That's hardly the conventional wisdom. Just ask around, and it’s easy to find someone who will tell you how useless it is to indulge yourself in the humanities or to become immersed in a broad selection of old-fashioned courses in the traditional arts and sciences, rather than going for marketable, albeit elusive, "skills." After all, as former Republican presidential candidate Senator Marco Rubio said in a Milwaukee debate last fall, welders make more money than philosophers. (Not true, as it turns out.)

Yet a detour back to the liberal arts is the subversive suggestion tucked away in Sweat, a stinging postindustrial stage drama of economic injustice by the Pulitzer Prize-winning playwright Lynn Nottage, which has played to mostly rave reviews in Oregon and Washington, DC, and will open next fall in New York. At a critical moment in the action, the 21-year-old black factory worker Chris, looking for a way to improve his lot in life, tells his foil and white friend Jason, during a scene in the bar where they hang out, that he is thinking of enrolling at Albright College, a small, private, nonprofit liberal arts institution in Reading, the small city in southeastern Pennsylvania where the play is set. This is, to put it mildly, a counterintuitive turn in the plot.

The Oregon Shakespeare Festival commissioned Nottage, a recipient of a MacArthur “genius” grant, to write one of her searing social dramas about America’s “de-industrial revolution.” She located Sweat in Reading (pronounced “redding”) because it was ranked as the country’s poorest city in 2012.

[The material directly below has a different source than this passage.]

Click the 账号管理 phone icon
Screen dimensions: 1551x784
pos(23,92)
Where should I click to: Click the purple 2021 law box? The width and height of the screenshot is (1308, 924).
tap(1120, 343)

That distinction came as a shock to me. Having grown up 80 miles to the north near Wilkes-Barre, a town that since the late 1950s has seemed to define the term “depressed,” I always thought of Reading as a bit on the spiffy side. They made pretzels and steel there (a lot more exotic than Wilkes-Barre’s coal mines and shoe factories) and boasted one of the country's first outlet malls. The Cleveland Indians at one point actually moved a minor league baseball franchise from Wilkes-Barre to Reading, which seemed to be quite a statement. Besides, Reading was much closer to sophisticated Philadelphia, and its eponymous little railroad had a glamorous presence on the Monopoly board.

Indeed, as Nottage noted to me in a recent telephone conversation, there was a time, not so very long ago, when Reading and other old-line communities like it “had such an abundance of industrial jobs available that a person could practically stand on a street corner and get hired.”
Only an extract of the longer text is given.